Soundings, September 2001
Another dewdrop has been found in the media cesspool: Yes, the New York Times is still a gargantuan bastion of excruciating political correctness and far-Left mumbo-jumbo. But, in fairness, "Soundings" has called attention to the paper's monthly publication of the redoubtable Virginia Postrel (every fourth Thursday, in the Business section) and, more recently, to its publication of the remarkable John Tierney (on the first page of the Metropolitan section.) Of course, the Times has for decades published the sometimes-interesting William Safire on its oped page. Now, another glistening spot of sanity has been sighted. On the first Sunday of each month, the Money and Business section puiblishes a column by Daniel Akst. (Formerly a reporter, Akst is now a freelancer and novelist.)
Here is a quotation from Akst's August 5 column, on the Genoa protestors: "The Group of 8 nations are so successful, in fact, that they can spare their young citizens the travails of pointsless war, periodic famines, or subsistence farming. Instead, capitalism offers them the balm of extended studies lasting well into adulthood, punctuated only public tantrums over the failure of their imagined utopia to materialize." Turning to French president Jacques Chriac's expressions of concern, Akst comments: "All we need now are Western leaders with the guts to act on what they already know."
And here is a section from Akst's June 3 column: "The critique of chains [that is, chain stores] underestimates the importance of low prices. By charging less—and I mean a lot less—the chains do more to help the poor than most of the rest of us do." Continuing: "Of course, the chains do take business from neighborhood hardware stores and the like, but I think it is a mistake to elevate the sale of pipe elbows and duct tape to the level of a sacrament."

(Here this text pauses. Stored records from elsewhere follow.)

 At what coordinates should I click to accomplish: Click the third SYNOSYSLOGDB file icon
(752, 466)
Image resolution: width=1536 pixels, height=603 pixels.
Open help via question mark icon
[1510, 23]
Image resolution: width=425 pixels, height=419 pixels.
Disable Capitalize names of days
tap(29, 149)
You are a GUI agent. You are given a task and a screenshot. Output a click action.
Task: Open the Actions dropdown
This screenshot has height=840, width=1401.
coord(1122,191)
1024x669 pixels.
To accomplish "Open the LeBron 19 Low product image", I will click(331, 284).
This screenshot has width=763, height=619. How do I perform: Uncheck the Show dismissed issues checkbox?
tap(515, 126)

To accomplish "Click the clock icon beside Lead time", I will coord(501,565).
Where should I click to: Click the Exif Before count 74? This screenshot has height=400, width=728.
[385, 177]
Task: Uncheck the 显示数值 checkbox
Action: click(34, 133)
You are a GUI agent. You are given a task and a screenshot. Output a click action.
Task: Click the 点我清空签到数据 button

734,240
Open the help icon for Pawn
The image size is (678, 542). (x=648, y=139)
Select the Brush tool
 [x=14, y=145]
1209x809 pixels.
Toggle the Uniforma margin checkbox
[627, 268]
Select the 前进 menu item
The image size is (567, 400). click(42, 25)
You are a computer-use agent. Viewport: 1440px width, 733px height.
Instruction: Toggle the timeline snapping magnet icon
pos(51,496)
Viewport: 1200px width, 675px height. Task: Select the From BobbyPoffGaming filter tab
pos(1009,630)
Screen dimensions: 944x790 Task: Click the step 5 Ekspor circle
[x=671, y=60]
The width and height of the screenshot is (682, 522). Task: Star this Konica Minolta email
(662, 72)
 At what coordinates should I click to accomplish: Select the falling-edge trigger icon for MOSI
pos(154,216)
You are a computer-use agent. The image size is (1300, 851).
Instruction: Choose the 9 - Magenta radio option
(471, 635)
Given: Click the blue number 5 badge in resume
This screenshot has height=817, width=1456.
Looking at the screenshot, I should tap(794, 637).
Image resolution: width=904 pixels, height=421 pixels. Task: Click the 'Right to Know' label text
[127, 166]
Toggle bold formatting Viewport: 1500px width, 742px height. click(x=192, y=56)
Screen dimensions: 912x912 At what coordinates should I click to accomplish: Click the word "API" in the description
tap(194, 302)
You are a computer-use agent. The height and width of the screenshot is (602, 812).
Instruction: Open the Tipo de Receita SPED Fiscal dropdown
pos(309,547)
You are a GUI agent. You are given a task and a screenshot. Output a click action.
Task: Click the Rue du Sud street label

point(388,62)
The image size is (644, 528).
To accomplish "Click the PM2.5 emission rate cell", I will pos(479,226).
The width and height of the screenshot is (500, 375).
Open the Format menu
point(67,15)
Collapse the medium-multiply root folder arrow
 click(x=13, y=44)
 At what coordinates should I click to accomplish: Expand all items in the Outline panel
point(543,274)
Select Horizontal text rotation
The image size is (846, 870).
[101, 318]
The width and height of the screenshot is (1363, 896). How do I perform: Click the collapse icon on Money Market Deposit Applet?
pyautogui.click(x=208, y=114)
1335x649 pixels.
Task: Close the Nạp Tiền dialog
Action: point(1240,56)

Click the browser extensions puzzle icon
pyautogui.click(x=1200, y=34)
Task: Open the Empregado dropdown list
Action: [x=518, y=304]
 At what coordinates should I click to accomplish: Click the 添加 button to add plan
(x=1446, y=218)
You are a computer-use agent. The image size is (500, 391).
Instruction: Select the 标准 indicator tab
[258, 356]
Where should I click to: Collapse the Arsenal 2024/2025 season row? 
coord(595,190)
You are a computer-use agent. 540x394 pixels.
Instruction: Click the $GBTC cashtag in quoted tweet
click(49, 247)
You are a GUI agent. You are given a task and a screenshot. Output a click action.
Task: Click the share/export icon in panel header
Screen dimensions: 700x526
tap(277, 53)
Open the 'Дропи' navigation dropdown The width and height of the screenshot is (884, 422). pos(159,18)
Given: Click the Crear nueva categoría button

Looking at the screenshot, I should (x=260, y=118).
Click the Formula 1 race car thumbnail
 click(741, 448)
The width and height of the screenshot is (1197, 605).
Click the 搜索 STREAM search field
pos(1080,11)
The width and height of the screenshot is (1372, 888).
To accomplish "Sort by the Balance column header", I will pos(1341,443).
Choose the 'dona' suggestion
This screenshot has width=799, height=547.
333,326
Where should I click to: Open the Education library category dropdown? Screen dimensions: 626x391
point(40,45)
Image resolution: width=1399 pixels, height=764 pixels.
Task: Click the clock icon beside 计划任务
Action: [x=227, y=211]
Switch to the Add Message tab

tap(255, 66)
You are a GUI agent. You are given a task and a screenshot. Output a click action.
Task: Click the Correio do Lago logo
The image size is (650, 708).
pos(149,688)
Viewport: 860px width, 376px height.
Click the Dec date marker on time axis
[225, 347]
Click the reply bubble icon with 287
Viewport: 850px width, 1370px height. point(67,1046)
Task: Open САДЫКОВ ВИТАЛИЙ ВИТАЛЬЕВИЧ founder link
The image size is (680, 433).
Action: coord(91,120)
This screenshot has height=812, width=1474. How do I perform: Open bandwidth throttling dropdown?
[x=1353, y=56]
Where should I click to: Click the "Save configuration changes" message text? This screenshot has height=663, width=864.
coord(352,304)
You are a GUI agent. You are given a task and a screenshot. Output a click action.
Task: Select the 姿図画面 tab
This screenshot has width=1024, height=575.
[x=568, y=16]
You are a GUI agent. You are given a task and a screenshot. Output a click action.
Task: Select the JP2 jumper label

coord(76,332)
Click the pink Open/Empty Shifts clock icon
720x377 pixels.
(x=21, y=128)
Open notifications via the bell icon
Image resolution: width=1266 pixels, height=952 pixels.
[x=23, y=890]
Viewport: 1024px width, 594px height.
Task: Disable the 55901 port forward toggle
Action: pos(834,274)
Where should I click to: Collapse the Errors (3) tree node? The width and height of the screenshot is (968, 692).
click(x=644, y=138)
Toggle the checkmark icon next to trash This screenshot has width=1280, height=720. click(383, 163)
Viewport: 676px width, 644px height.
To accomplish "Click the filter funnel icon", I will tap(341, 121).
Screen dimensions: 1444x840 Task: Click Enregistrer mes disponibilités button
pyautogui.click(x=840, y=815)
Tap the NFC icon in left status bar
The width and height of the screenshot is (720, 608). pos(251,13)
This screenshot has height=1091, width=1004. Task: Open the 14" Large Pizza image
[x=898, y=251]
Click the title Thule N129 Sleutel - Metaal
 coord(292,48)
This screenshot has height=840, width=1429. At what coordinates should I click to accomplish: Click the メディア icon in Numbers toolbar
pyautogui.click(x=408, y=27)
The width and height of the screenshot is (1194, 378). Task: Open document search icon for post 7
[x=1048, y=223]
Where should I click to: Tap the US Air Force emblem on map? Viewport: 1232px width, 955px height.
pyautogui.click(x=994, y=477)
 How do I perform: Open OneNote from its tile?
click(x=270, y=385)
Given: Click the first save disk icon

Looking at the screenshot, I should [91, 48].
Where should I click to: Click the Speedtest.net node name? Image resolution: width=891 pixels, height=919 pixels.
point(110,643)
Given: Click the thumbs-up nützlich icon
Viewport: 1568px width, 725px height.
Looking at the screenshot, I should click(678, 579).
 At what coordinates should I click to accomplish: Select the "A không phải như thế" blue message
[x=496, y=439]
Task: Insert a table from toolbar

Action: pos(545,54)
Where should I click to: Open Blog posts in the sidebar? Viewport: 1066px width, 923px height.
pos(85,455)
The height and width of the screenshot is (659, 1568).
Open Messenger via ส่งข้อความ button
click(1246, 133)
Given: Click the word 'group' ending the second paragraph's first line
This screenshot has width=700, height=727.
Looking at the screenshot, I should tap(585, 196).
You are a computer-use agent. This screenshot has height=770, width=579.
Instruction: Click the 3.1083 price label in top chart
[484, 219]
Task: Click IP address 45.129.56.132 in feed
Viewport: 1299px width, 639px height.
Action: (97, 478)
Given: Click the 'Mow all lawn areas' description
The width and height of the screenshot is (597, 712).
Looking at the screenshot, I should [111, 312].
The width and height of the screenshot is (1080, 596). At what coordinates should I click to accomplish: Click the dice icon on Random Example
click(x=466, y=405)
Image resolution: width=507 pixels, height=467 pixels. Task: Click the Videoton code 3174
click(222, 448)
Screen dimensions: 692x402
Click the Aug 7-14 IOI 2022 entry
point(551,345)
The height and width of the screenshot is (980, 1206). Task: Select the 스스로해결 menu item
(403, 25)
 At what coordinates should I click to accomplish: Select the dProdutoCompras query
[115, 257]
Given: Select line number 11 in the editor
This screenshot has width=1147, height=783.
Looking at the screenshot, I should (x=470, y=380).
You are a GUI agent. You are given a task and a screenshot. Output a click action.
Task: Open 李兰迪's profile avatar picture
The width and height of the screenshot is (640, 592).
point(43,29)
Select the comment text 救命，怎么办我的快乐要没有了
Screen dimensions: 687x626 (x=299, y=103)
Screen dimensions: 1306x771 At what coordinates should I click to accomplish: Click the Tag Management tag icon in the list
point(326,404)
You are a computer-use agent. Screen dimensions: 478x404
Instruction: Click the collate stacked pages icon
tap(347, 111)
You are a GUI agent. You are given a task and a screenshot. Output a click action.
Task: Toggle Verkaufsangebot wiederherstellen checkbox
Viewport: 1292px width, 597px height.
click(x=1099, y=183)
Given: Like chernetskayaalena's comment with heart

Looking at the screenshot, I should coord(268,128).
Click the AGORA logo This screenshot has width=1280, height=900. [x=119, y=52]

How do such sentiments get into the New York Times? Only with a warning label. And not just one warning label, but two, both of which assure NYT regulars that this guy is, well, strange. The title of Akst's column is "On the Contrary," and his bio-line says he "tilts"—a nice reference to the mad Don Quixote—at conventional business wisdom. Apparently, the Times feels that publishing pro-capitalist thoughts, properly labeled as extremism, is no vice.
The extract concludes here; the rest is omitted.